The internet had several parents, but Dr Cerf was a key player
While I was a graduate student at UCLA I wound up working on a programme sponsored by something called the defence Advanced Research Projects Agency, otherwise known as Arpa.

My job was to write software for the computers that we ultimately started putting on the Arpanet in late 1969.

In the spring of 1973 one of my colleagues, Robert Kahn, described to me the different packet-switched networks that he was working on: the Arpanet that he and I both participated in, a mobile radio system, and a satellite-based data system.

His problem was 'how do I get all three of these networks to inter-work with each other?'.

We called that the "inter-net" problem because we were trying to get different "nets" to talk to each other.

Within about six months of that meeting, we had come up with a basic design of what we now know today as the internet.

We made a detailed description and by May 1974, almost exactly 30 years ago, we had published a paper that described how this could work and what the various pieces were.

That thing we described 30 years ago is in large measure what you have today.

We did not have all the applications written out but we had the underlying infrastructure for the communication.

Unfinished work

I then asked myself a question: What might we do to take advantage of what we have learned in building networks?


We are not too many years away from having a kind of two-planet internet in operation

Vint Cerf
The internet in particular, this global system - what might we do to take those lessons and apply them to the support of the exploration of the solar system?

What you should appreciate is that whenever we launch a spacecraft it has on board a collection of instruments to sense various things.

It could be high quality photography, or things to sense infrared, or types of minerals and things like that that are on the surface of the planet.

We are trying to find out what is out there but in order to get that information back to Earth we have to communicate.

What we are looking at now is the possibility of using the internet kinds of protocols to support the communications for spacecrafts that are moving around in the solar system.

Gaining mileage

When you get it out in space everything is different.

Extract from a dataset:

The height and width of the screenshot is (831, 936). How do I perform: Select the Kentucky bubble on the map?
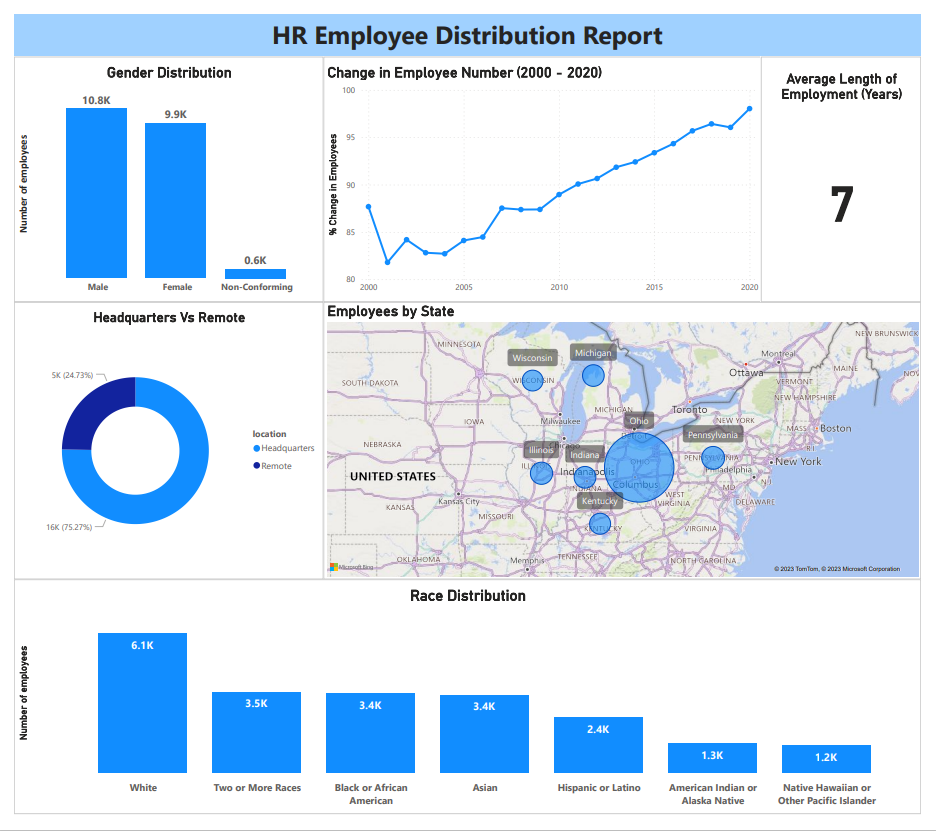pyautogui.click(x=599, y=523)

For one thing everything is a lot further apart.

For example, Earth and Mars are 35 million miles apart from each other, when closest together in their respective orbits around the Sun.


Communication could be much easier with the rovers on Mars
They are 235 million miles apart when farthest apart in their orbits.

At the speed of light, 186,000 miles per second, it takes five minutes for the light signal or radio signal to go from Earth to Mars when they are closest together, and 20 minutes when they are farthest apart.

The notion of trying to control a device remotely when it is very, very far away is an amusing image.

You can imagine seeing an image which is 20 minutes old coming from Mars, so you are seeing where your rover was 20 minutes ago.

If you want to move it somewhere, you move the joystick to say "go right' - but the rover will not hear that for another 20 minutes, so we have this 40 minutes' round-trip time.

If you have steered it in some direction which is going to get it in trouble, like going over a cliff, by the time you find out 20 minutes later it is long gone.

So there is no such notion as "now" in an environment where things are so far apart.

Layer by layer

We have made a considerable amount of progress in the last five years.

The project started around the spring time of 1998 and here it is about six years later.

We have gone through several iterations of the communication protocol design - the details of how you communicate in this strange environment.

What we have managed to do is to get several layers of protocols specified.

All of these kinds of network protocols come in like layers of a layer cake.

We defined the lower two levels: they are already on board the two rovers, Spirit and Opportunity, that are on the surface of Mars today.

The other layers of protocol that we are testing here on planet Earth, we hope to send to outer space in around 2009 with a specialised telecommunications orbiter.

We are not too many years away from having a kind of two-planet internet in operation.